- **EXERCISE**: Please arrange the stretch of the records from the line containing "Given: Open the Effects menu" through the end of the records as a Markdown table with columns n and Line, leaving out blank lines.

>> Begin AVAILABLE RECORDS

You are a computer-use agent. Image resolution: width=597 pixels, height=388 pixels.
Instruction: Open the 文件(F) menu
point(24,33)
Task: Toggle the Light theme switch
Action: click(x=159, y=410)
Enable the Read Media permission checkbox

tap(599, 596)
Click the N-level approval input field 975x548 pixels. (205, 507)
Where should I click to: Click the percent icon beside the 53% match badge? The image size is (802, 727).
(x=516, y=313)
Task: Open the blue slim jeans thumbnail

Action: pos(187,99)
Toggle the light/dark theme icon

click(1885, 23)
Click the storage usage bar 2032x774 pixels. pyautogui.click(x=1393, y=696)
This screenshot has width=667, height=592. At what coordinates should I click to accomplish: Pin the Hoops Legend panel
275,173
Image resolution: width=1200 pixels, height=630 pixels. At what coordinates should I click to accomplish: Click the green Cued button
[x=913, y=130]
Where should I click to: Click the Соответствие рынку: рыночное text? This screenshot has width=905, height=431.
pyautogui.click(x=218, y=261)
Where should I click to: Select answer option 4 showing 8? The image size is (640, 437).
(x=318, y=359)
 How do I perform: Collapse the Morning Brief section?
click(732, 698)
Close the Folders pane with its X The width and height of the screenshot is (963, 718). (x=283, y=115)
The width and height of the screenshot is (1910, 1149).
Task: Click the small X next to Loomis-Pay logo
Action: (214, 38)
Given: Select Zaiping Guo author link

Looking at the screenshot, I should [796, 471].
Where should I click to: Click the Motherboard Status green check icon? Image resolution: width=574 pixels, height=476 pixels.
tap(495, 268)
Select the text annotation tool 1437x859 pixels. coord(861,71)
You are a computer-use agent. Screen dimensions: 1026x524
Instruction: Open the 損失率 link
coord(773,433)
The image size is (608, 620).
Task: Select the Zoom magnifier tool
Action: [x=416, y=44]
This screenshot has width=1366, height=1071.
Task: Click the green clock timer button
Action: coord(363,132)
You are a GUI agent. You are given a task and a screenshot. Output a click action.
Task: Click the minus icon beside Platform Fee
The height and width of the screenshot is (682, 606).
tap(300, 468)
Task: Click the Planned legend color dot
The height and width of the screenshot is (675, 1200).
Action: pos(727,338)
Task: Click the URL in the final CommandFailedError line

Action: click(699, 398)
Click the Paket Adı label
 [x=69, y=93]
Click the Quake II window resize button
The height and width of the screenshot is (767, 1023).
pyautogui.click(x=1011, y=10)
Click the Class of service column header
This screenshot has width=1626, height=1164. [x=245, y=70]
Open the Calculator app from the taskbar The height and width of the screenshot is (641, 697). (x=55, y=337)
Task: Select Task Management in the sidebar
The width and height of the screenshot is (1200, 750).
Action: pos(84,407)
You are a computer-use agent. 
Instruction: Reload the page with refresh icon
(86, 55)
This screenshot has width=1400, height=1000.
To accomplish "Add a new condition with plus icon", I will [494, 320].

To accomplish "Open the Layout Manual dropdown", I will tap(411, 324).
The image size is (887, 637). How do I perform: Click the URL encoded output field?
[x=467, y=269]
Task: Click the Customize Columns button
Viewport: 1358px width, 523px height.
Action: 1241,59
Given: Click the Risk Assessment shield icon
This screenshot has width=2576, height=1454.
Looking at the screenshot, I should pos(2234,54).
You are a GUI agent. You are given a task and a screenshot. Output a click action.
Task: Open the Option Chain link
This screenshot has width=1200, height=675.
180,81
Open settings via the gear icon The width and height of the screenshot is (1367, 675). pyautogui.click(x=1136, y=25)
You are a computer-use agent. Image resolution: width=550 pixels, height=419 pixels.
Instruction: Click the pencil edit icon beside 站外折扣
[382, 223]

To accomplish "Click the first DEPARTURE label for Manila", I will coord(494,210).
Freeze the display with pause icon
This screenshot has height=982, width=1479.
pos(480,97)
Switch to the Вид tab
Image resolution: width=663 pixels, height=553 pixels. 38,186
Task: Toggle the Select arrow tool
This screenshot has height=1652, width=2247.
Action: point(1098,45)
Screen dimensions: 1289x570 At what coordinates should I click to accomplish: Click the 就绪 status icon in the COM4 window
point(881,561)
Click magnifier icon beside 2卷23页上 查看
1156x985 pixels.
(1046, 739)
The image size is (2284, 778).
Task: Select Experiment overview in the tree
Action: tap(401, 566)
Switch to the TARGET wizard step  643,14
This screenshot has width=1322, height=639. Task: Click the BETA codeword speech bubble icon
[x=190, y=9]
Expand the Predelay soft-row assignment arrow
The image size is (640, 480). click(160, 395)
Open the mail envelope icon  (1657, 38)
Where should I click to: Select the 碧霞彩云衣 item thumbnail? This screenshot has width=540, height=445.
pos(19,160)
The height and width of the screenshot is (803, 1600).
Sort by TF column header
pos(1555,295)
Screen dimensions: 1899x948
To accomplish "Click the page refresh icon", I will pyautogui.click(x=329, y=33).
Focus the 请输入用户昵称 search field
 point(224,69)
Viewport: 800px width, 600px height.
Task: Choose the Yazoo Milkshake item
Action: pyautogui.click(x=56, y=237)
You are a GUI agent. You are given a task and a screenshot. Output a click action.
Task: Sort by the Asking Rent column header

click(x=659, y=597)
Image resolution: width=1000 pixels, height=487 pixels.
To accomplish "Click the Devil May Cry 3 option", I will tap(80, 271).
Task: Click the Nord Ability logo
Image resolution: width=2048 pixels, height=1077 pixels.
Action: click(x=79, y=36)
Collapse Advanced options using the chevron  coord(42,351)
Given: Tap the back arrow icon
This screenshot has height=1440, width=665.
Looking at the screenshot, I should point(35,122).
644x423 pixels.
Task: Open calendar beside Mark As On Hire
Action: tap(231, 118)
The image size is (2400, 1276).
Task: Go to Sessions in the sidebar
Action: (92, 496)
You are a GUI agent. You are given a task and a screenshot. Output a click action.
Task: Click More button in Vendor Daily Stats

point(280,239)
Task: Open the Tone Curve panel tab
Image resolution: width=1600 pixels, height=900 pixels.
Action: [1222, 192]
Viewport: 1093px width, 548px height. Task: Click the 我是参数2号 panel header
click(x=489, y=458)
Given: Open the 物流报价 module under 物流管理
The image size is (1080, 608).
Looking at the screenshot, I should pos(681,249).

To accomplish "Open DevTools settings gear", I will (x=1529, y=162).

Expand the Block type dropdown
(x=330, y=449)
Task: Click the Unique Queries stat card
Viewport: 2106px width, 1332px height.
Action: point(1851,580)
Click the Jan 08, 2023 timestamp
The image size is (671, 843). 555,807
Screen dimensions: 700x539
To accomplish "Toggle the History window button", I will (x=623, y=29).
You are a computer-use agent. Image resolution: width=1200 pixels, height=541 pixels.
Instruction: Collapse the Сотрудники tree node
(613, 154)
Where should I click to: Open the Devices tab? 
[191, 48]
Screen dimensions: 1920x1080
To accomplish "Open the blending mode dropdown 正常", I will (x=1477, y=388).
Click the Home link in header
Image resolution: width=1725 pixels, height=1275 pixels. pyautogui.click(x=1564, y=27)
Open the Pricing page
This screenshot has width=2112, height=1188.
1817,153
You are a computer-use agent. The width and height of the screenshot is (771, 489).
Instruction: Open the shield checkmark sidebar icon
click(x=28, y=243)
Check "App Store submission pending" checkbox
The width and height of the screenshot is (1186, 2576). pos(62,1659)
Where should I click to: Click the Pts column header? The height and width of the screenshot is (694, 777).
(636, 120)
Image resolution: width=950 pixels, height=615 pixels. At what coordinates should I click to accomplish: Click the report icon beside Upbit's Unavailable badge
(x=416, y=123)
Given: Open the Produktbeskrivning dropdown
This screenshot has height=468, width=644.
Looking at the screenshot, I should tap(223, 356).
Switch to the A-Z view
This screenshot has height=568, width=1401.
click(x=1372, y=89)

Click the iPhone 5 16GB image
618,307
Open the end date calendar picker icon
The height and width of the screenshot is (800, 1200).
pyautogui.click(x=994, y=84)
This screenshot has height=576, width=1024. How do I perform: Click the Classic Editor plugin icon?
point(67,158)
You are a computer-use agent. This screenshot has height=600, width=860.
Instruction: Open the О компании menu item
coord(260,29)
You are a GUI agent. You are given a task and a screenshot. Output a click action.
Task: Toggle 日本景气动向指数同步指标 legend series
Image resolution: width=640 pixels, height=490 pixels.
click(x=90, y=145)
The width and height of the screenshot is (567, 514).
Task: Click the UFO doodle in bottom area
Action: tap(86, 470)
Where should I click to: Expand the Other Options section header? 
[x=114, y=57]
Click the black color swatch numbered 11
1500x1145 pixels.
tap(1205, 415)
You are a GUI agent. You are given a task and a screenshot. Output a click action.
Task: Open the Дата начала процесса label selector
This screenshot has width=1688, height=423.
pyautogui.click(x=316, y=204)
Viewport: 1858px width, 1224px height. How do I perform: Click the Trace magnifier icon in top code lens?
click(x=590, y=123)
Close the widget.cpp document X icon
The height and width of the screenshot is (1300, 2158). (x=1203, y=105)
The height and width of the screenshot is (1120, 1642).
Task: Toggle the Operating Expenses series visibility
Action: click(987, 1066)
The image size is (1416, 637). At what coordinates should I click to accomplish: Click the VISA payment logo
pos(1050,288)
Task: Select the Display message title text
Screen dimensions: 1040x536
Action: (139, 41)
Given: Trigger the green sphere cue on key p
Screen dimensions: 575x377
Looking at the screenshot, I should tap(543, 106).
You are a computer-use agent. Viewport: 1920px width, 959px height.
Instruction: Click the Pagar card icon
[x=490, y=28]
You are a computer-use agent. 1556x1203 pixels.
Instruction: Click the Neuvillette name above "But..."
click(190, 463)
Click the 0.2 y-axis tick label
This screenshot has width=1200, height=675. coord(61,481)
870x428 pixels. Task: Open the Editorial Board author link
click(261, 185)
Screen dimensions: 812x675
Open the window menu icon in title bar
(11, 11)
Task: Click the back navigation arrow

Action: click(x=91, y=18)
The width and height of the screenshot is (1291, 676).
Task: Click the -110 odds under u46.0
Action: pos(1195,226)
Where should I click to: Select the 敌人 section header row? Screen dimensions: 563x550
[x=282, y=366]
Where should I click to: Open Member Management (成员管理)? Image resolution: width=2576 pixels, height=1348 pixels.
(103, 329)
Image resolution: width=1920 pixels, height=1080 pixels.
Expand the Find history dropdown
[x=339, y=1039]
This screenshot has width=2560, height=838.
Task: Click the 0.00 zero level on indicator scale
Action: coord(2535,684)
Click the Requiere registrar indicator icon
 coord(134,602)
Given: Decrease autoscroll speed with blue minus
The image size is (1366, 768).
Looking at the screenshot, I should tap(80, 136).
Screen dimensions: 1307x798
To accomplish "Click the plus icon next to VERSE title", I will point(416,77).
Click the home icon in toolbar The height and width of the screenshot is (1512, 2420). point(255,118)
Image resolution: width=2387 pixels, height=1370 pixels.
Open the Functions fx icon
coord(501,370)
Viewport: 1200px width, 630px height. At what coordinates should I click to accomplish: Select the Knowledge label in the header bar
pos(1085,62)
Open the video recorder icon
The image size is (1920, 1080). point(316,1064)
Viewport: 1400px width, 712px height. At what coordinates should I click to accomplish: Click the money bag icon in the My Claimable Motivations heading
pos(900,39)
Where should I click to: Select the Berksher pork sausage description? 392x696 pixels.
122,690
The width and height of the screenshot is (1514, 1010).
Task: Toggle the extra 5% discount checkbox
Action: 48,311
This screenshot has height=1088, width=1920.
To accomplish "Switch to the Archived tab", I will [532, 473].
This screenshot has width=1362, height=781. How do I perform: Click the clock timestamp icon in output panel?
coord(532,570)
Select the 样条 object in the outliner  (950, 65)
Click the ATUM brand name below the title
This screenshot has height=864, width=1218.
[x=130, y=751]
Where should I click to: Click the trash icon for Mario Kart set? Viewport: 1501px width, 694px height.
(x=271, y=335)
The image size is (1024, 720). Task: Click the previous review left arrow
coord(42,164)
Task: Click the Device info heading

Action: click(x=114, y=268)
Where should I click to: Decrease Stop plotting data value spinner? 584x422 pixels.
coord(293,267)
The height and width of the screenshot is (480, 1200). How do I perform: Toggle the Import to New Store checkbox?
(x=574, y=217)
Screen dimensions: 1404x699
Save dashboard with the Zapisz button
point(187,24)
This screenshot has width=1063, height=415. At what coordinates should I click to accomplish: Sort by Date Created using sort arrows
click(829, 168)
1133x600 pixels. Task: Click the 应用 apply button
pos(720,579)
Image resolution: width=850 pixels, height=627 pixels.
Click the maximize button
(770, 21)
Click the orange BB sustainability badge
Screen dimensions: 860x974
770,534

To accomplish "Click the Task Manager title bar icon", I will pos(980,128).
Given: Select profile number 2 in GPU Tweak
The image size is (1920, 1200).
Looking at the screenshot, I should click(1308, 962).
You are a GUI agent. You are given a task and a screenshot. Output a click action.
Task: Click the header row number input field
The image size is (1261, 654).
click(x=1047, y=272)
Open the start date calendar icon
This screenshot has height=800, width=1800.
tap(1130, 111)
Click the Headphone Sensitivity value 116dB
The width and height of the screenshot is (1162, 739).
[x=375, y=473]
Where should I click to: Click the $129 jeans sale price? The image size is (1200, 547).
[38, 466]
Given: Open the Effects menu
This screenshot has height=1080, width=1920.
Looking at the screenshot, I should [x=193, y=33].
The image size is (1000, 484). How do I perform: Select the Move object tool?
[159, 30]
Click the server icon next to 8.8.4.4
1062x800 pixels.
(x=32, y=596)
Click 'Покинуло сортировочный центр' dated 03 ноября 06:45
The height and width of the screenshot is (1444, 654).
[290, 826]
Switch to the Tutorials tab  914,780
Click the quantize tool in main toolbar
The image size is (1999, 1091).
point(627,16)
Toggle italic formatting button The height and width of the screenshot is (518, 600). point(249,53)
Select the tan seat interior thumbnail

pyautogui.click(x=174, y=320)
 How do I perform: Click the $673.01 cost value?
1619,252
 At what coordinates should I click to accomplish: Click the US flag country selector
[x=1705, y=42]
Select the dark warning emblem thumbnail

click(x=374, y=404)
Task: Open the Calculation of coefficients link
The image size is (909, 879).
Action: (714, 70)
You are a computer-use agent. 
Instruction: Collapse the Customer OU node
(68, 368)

>> End AVAILABLE RECORDS

- **FINAL RESULT**:
| n | Line |
|---|---|
| 1 | Given: Open the Effects menu |
| 2 | This screenshot has height=1080, width=1920. |
| 3 | Looking at the screenshot, I should [x=193, y=33]. |
| 4 | The image size is (1000, 484). How do I perform: Select the Move object tool? |
| 5 | [159, 30] |
| 6 | Click the server icon next to 8.8.4.4 |
| 7 | 1062x800 pixels. |
| 8 | (x=32, y=596) |
| 9 | Click 'Покинуло сортировочный центр' dated 03 ноября 06:45 |
| 10 | The height and width of the screenshot is (1444, 654). |
| 11 | [290, 826] |
| 12 | Switch to the Tutorials tab  914,780 |
| 13 | Click the quantize tool in main toolbar |
| 14 | The image size is (1999, 1091). |
| 15 | point(627,16) |
| 16 | Toggle italic formatting button The height and width of the screenshot is (518, 600). point(249,53) |
| 17 | Select the tan seat interior thumbnail |
| 18 | pyautogui.click(x=174, y=320) |
| 19 |  How do I perform: Click the $673.01 cost value? |
| 20 | 1619,252 |
| 21 |  At what coordinates should I click to accomplish: Click the US flag country selector |
| 22 | [x=1705, y=42] |
| 23 | Select the dark warning emblem thumbnail |
| 24 | click(x=374, y=404) |
| 25 | Task: Open the Calculation of coefficients link |
| 26 | The image size is (909, 879). |
| 27 | Action: (714, 70) |
| 28 | You are a computer-use agent.  |
| 29 | Instruction: Collapse the Customer OU node |
| 30 | (68, 368) |